How Pottery Saved Blue Mountain

Over 60 years ago, Blue Mountain’s future turned on the potter’s wheel. By Ned Morgan.

Many a yard-sale table has groaned under the weight of bluegreen-hued Blue Mountain Pottery. Perhaps due to over-familiarity, BMP’s reputation suffered locally for many years. Yet since the factory closed in 2005 – a victim of cheap imports and a higher Canadian dollar – BMP has experienced a rebirth. It’s collected around the world, the most prized set capable of fetching thousands at auction. It’s on display at the Royal Ontario and Gardiner Museums, and featured on a Canadian postage stamp.
Beer stein.

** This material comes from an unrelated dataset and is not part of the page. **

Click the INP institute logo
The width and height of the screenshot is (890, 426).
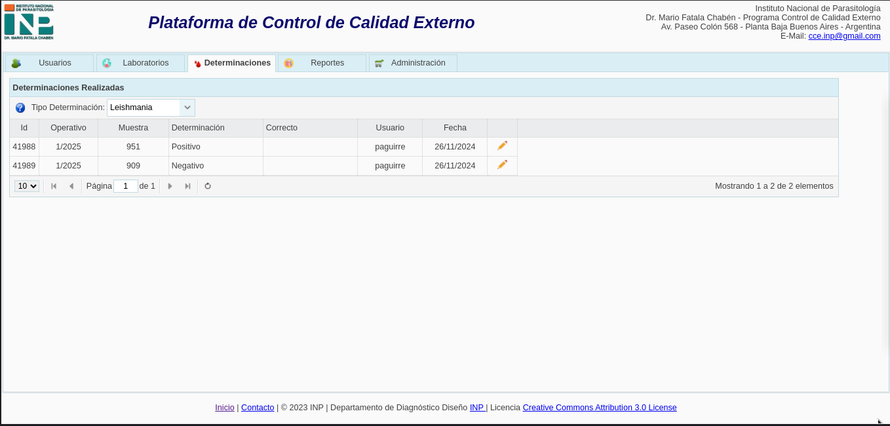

Photo courtesy

With raw-material clay dug from Ontario’s Blue Mountain slopes and later from the Shelburne region, BMP was a “100-Mile” industry long before the concept came into vogue. The pottery and Ontario’s largest ski resort were closely connected. In fact, BMP rescued Blue Mountain Resort from financial trouble in the 1950s.

Blue Mountain Vice-Chairman George Weider says the resort his father Jozo Weider founded in 1941 began to flounder a decade later. “We did not have snowmaking in the 1950s and the business struggled. The pottery played a key role in our financial survival.”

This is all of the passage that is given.